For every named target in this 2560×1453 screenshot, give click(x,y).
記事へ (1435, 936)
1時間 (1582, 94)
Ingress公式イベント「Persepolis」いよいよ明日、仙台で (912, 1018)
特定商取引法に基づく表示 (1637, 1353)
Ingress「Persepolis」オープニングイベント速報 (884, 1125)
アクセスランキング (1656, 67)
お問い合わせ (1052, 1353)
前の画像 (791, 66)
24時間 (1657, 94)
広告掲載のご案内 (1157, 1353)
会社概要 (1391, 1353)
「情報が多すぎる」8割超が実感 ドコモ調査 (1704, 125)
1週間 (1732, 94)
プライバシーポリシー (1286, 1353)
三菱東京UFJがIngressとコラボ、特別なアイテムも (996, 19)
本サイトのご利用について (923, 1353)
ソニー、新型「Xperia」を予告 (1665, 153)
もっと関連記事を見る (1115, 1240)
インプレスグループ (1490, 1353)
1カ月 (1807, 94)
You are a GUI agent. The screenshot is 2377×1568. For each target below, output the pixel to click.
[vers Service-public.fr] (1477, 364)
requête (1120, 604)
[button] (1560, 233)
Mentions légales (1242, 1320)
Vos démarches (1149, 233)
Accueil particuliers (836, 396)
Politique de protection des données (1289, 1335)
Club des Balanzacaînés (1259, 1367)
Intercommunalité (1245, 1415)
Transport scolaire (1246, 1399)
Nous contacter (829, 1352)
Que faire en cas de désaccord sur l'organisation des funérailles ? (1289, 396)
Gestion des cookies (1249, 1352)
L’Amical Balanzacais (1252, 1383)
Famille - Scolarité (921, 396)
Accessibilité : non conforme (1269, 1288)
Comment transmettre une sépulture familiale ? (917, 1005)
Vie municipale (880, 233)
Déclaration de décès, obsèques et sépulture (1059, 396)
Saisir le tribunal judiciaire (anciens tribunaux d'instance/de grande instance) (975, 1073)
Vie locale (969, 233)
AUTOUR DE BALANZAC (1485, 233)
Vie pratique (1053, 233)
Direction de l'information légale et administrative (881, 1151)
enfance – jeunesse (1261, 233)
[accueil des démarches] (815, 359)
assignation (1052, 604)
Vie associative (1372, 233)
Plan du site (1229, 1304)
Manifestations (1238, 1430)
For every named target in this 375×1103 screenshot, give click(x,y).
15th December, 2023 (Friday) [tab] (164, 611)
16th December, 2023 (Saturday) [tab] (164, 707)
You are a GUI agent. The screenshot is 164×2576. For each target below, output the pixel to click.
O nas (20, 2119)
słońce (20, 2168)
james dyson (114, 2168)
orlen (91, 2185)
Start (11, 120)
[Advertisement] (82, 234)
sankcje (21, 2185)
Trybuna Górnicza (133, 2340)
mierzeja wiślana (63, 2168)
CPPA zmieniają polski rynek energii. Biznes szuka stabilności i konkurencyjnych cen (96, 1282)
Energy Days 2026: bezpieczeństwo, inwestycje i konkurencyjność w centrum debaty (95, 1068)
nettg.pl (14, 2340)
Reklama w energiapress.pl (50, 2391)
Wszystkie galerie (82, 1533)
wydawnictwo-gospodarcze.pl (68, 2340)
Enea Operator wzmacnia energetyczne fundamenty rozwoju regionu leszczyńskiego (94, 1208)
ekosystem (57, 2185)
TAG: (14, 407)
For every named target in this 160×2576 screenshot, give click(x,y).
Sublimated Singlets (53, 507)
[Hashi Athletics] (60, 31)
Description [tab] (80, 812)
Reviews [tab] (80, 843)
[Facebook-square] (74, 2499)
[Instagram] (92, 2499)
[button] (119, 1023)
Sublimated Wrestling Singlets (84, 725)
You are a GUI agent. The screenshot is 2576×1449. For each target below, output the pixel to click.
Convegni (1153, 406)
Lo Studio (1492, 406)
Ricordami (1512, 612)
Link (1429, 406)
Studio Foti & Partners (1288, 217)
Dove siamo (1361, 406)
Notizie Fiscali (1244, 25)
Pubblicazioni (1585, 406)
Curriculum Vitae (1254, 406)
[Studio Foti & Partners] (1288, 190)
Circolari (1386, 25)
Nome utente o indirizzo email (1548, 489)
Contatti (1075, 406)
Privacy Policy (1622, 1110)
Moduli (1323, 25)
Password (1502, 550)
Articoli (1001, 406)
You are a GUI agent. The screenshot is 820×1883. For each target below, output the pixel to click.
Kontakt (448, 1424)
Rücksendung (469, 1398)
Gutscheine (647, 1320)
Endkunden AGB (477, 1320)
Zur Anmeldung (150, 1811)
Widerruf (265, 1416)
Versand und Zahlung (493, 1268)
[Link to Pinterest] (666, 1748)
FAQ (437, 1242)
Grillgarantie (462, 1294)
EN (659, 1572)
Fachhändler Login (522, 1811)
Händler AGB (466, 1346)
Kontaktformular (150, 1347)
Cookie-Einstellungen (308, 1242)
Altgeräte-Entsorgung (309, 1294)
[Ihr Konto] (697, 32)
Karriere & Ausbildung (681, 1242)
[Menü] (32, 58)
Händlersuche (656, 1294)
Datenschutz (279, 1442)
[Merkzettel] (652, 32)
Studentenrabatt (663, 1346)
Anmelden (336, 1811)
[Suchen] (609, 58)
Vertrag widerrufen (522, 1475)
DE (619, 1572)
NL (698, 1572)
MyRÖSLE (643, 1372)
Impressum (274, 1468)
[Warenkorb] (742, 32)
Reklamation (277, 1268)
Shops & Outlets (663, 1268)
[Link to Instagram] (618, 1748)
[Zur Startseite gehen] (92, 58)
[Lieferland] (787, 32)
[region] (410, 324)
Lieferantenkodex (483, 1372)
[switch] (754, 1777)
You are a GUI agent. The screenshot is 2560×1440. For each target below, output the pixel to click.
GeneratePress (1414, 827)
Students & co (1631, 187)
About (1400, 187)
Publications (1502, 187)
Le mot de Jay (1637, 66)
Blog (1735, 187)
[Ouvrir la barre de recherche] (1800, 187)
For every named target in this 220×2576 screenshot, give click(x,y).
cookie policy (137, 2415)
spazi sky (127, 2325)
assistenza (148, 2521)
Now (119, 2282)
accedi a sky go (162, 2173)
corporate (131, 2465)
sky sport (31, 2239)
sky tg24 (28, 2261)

--------------------

▶ Problem statement: When you reach the end of the records, set them all down again exactly.

▶ Response to this exercise:
For every named target in this 2560×1453 screenshot, give click(x,y).
記事へ (1435, 936)
1時間 (1582, 94)
Ingress公式イベント「Persepolis」いよいよ明日、仙台で (912, 1018)
特定商取引法に基づく表示 (1637, 1353)
Ingress「Persepolis」オープニングイベント速報 (884, 1125)
アクセスランキング (1656, 67)
お問い合わせ (1052, 1353)
前の画像 (791, 66)
24時間 (1657, 94)
広告掲載のご案内 (1157, 1353)
会社概要 (1391, 1353)
「情報が多すぎる」8割超が実感 ドコモ調査 (1704, 125)
1週間 (1732, 94)
プライバシーポリシー (1286, 1353)
三菱東京UFJがIngressとコラボ、特別なアイテムも (996, 19)
本サイトのご利用について (923, 1353)
ソニー、新型「Xperia」を予告 (1665, 153)
もっと関連記事を見る (1115, 1240)
インプレスグループ (1490, 1353)
1カ月 (1807, 94)
You are a GUI agent. The screenshot is 2377×1568. For each target below, output the pixel to click.
[vers Service-public.fr] (1477, 364)
requête (1120, 604)
[button] (1560, 233)
Mentions légales (1242, 1320)
Vos démarches (1149, 233)
Accueil particuliers (836, 396)
Politique de protection des données (1289, 1335)
Club des Balanzacaînés (1259, 1367)
Intercommunalité (1245, 1415)
Transport scolaire (1246, 1399)
Nous contacter (829, 1352)
Que faire en cas de désaccord sur l'organisation des funérailles ? (1289, 396)
Gestion des cookies (1249, 1352)
L’Amical Balanzacais (1252, 1383)
Famille - Scolarité (921, 396)
Accessibilité : non conforme (1269, 1288)
Comment transmettre une sépulture familiale ? (917, 1005)
Vie municipale (880, 233)
Déclaration de décès, obsèques et sépulture (1059, 396)
Saisir le tribunal judiciaire (anciens tribunaux d'instance/de grande instance) (975, 1073)
Vie locale (969, 233)
AUTOUR DE BALANZAC (1485, 233)
Vie pratique (1053, 233)
Direction de l'information légale et administrative (881, 1151)
enfance – jeunesse (1261, 233)
[accueil des démarches] (815, 359)
assignation (1052, 604)
Vie associative (1372, 233)
Plan du site (1229, 1304)
Manifestations (1238, 1430)
For every named target in this 375×1103 screenshot, give click(x,y).
15th December, 2023 (Friday) [tab] (164, 611)
16th December, 2023 (Saturday) [tab] (164, 707)
You are a GUI agent. The screenshot is 164×2576. For each target below, output the pixel to click.
O nas (20, 2119)
słońce (20, 2168)
james dyson (114, 2168)
orlen (91, 2185)
Start (11, 120)
[Advertisement] (82, 234)
sankcje (21, 2185)
Trybuna Górnicza (133, 2340)
mierzeja wiślana (63, 2168)
CPPA zmieniają polski rynek energii. Biznes szuka stabilności i konkurencyjnych cen (96, 1282)
Energy Days 2026: bezpieczeństwo, inwestycje i konkurencyjność w centrum debaty (95, 1068)
nettg.pl (14, 2340)
Reklama w energiapress.pl (50, 2391)
Wszystkie galerie (82, 1533)
wydawnictwo-gospodarcze.pl (68, 2340)
Enea Operator wzmacnia energetyczne fundamenty rozwoju regionu leszczyńskiego (94, 1208)
ekosystem (57, 2185)
TAG: (14, 407)
For every named target in this 160×2576 screenshot, give click(x,y).
Sublimated Singlets (53, 507)
[Hashi Athletics] (60, 31)
Description [tab] (80, 812)
Reviews [tab] (80, 843)
[Facebook-square] (74, 2499)
[Instagram] (92, 2499)
[button] (119, 1023)
Sublimated Wrestling Singlets (84, 725)
You are a GUI agent. The screenshot is 2576×1449. For each target below, output the pixel to click.
Convegni (1153, 406)
Lo Studio (1492, 406)
Ricordami (1512, 612)
Link (1429, 406)
Studio Foti & Partners (1288, 217)
Dove siamo (1361, 406)
Notizie Fiscali (1244, 25)
Pubblicazioni (1585, 406)
Curriculum Vitae (1254, 406)
[Studio Foti & Partners] (1288, 190)
Circolari (1386, 25)
Nome utente o indirizzo email (1548, 489)
Contatti (1075, 406)
Privacy Policy (1622, 1110)
Moduli (1323, 25)
Password (1502, 550)
Articoli (1001, 406)
You are a GUI agent. The screenshot is 820×1883. For each target below, output the pixel to click.
Kontakt (448, 1424)
Rücksendung (469, 1398)
Gutscheine (647, 1320)
Endkunden AGB (477, 1320)
Zur Anmeldung (150, 1811)
Widerruf (265, 1416)
Versand und Zahlung (493, 1268)
[Link to Pinterest] (666, 1748)
FAQ (437, 1242)
Grillgarantie (462, 1294)
EN (659, 1572)
Fachhändler Login (522, 1811)
Händler AGB (466, 1346)
Kontaktformular (150, 1347)
Cookie-Einstellungen (308, 1242)
Altgeräte-Entsorgung (309, 1294)
[Ihr Konto] (697, 32)
Karriere & Ausbildung (681, 1242)
[Menü] (32, 58)
Händlersuche (656, 1294)
Datenschutz (279, 1442)
[Merkzettel] (652, 32)
Studentenrabatt (663, 1346)
Anmelden (336, 1811)
[Suchen] (609, 58)
Vertrag widerrufen (522, 1475)
DE (619, 1572)
NL (698, 1572)
MyRÖSLE (643, 1372)
Impressum (274, 1468)
[Warenkorb] (742, 32)
Reklamation (277, 1268)
Shops & Outlets (663, 1268)
[Link to Instagram] (618, 1748)
[Zur Startseite gehen] (92, 58)
[Lieferland] (787, 32)
[region] (410, 324)
Lieferantenkodex (483, 1372)
[switch] (754, 1777)
You are a GUI agent. The screenshot is 2560×1440. For each target below, output the pixel to click.
GeneratePress (1414, 827)
Students & co (1631, 187)
About (1400, 187)
Publications (1502, 187)
Le mot de Jay (1637, 66)
Blog (1735, 187)
[Ouvrir la barre de recherche] (1800, 187)
For every named target in this 220×2576 screenshot, give click(x,y).
cookie policy (137, 2415)
spazi sky (127, 2325)
assistenza (148, 2521)
Now (119, 2282)
accedi a sky go (162, 2173)
corporate (131, 2465)
sky sport (31, 2239)
sky tg24 (28, 2261)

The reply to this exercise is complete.